- Given data:
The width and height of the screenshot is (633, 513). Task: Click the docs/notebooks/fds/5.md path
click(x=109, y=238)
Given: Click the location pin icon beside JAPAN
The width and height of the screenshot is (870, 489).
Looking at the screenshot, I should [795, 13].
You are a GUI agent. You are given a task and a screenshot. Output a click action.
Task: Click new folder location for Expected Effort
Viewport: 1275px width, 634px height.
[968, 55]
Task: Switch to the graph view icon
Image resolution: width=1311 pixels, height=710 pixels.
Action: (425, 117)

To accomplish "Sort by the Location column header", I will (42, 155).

...

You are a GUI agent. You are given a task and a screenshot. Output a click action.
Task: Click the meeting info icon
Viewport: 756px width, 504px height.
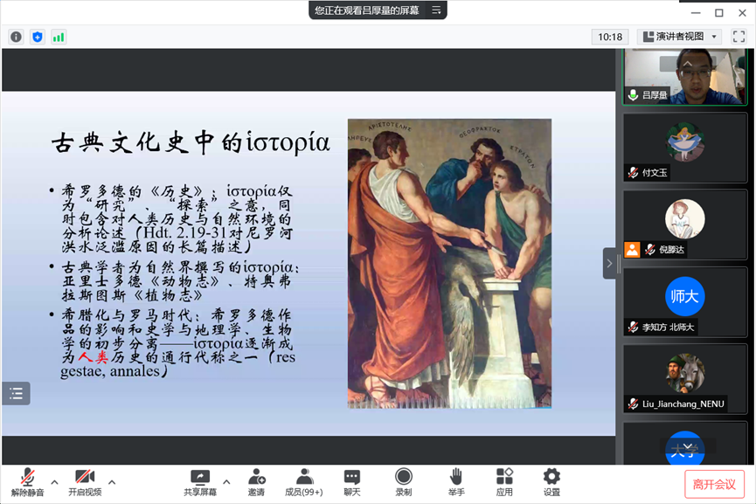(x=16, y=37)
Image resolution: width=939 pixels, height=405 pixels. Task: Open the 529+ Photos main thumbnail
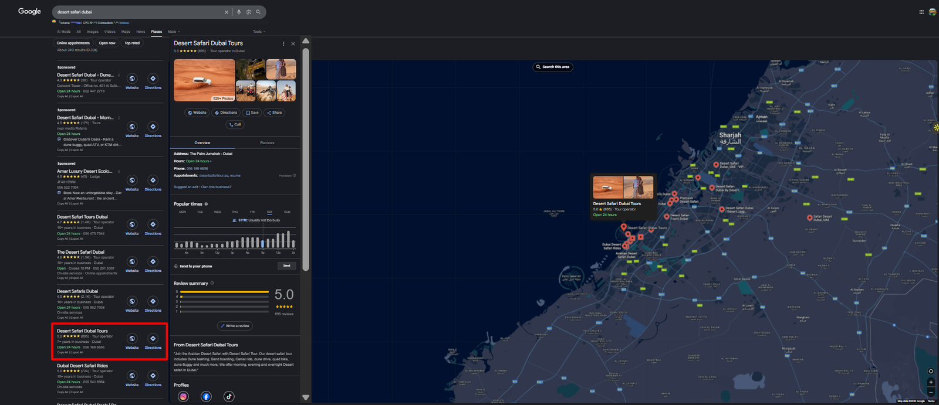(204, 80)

==

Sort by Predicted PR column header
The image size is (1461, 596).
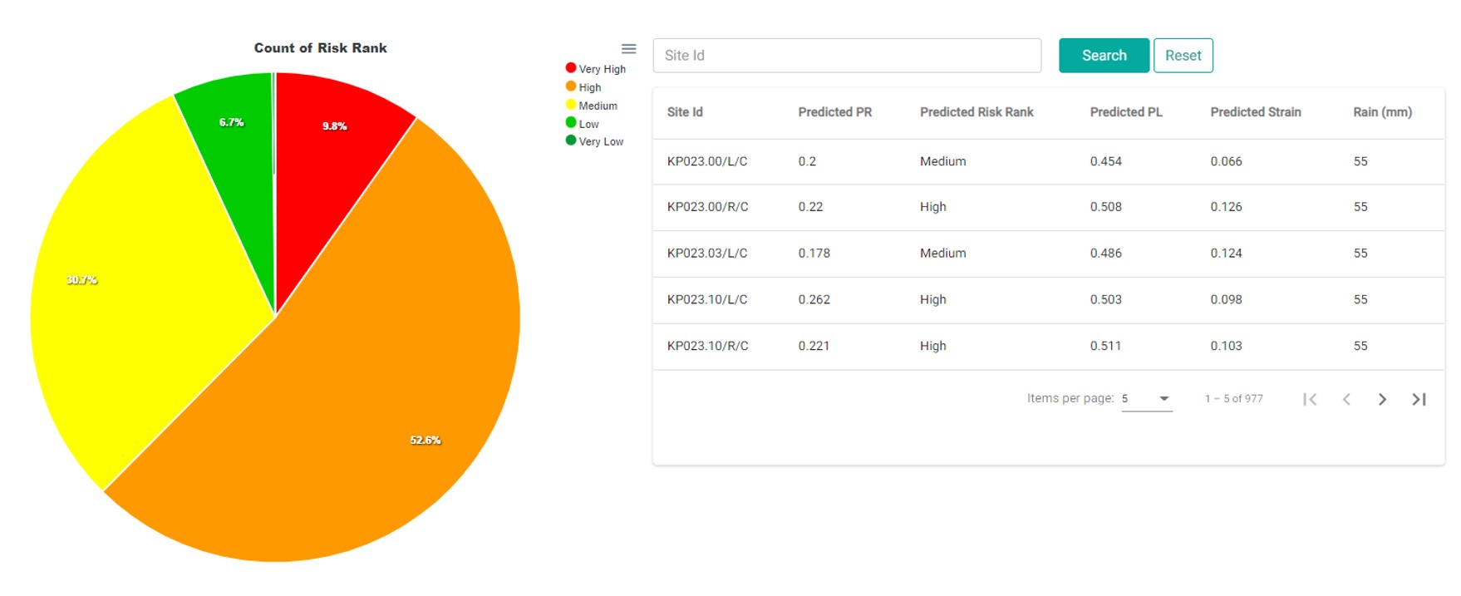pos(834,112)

- What this task involves: Could you return the lines in the entries above that contain "icon"?

- Final answer:
Given: Click the location pin icon beside JAPAN
Task: Switch to the graph view icon
Task: Click the meeting info icon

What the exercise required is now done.